TASK TO CARRY OUT — Please reproduce word for word the part of the news report on Bosnia's border refusals starting at "Bosnia denied entry" and ending at "the Fena agency.".

TEXT PASSAGE —
* * * * * * * * *
Bosnia denied entry to two Russians and a Serbian citizen today, classifying them as a security threat on the eve of a Balkan prime ministers' meeting in Sarajevo.

The Russians were sent back to Istanbul where they had come from, while the Serbian was returned home, said a statement carried by the Fena agency.



"Border police did not allow entry to Bosnia and Herzegovina to three persons, because (they) represent a threat to security, public order... And Bosnia's international relations," said a statement.

Security in Sarajevo was stepped up Wednesday ahead the arrival of heads of governments of the region, notably Serbian Prime Minister Aleksandar Vucic.

Having attended a ceremony for the 20th anniversary of the 1995 Srebrenica massacre of 8,000 Muslim boys and men by Bosnian Serb forces, Vucic was attacked by the crowd and forced to leave.

However, Vucic, an ultra-nationalist-turned-pro-European, said he was coming to Sarajevo "without fear."

The Western Balkan premiers are meeting as the volatile region is facing deep political crisis in several countries.
* * * * * * * * *
INFORMATION SUPPLIED —
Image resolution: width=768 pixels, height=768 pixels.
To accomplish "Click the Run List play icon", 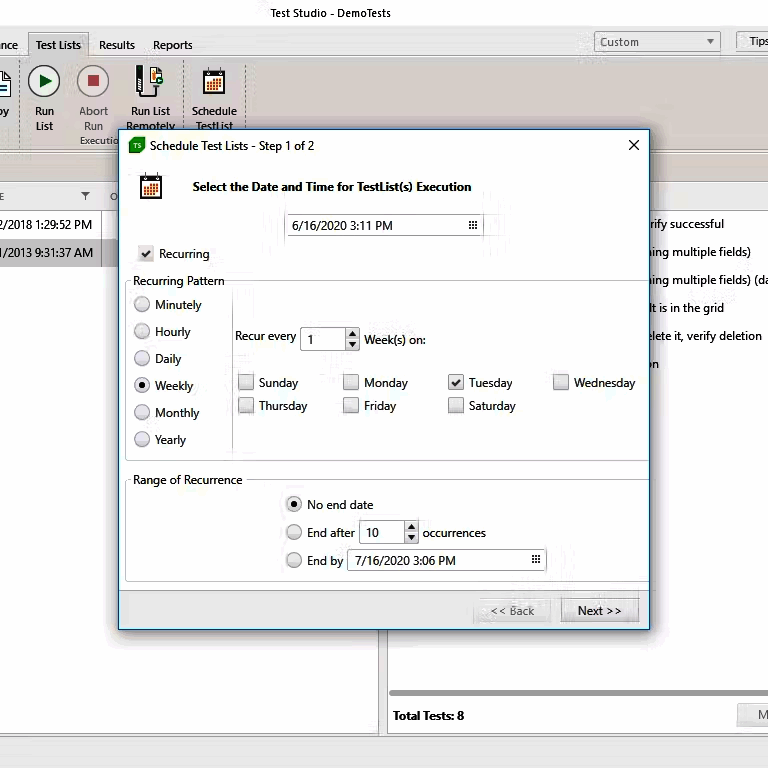I will [x=44, y=81].
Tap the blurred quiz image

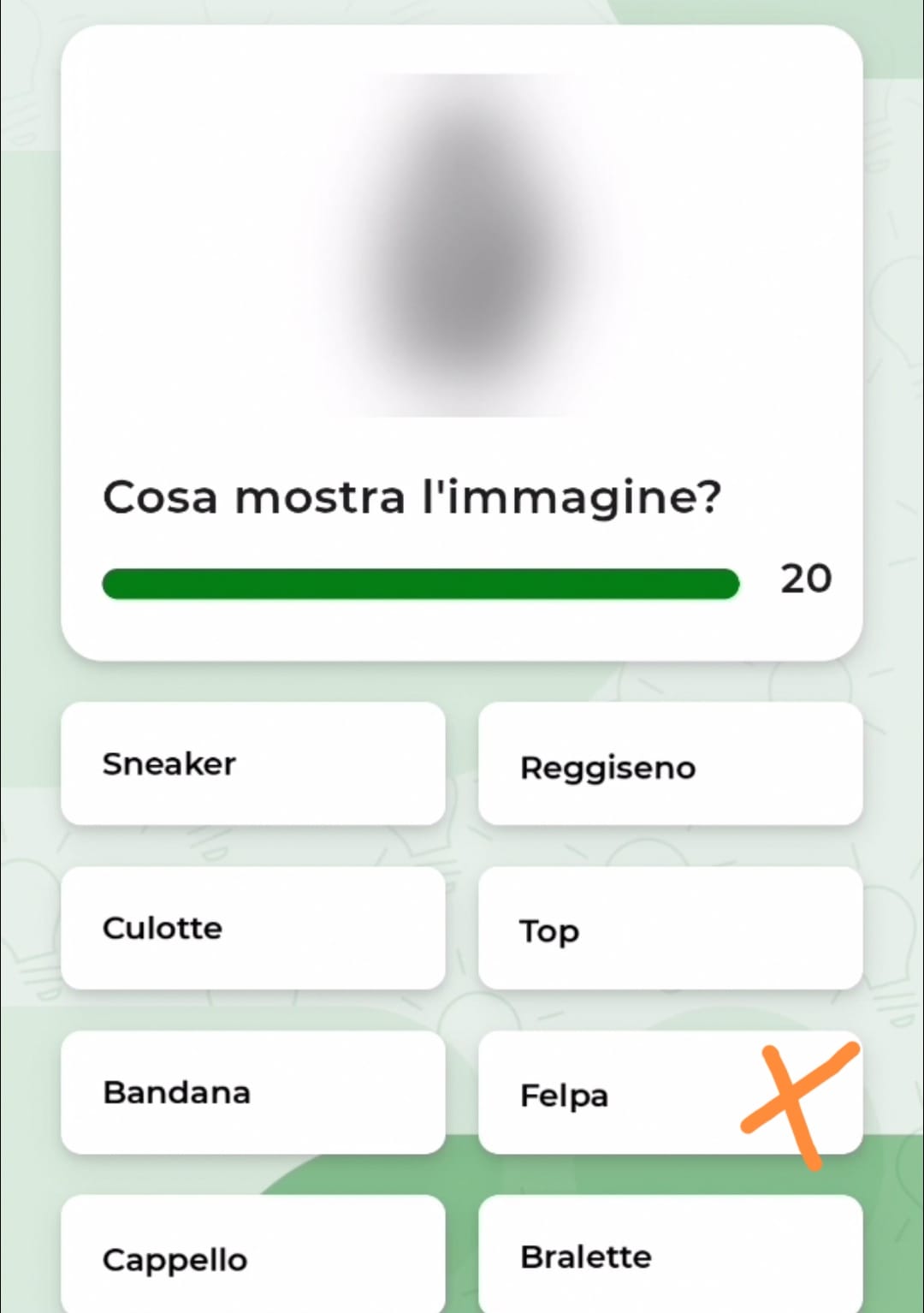[462, 245]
* * * * * * * * *
TASK RESPONSE —
Bosnia denied entry to two Russians and a Serbian citizen today, classifying them as a security threat on the eve of a Balkan prime ministers' meeting in Sarajevo.

The Russians were sent back to Istanbul where they had come from, while the Serbian was returned home, said a statement carried by the Fena agency.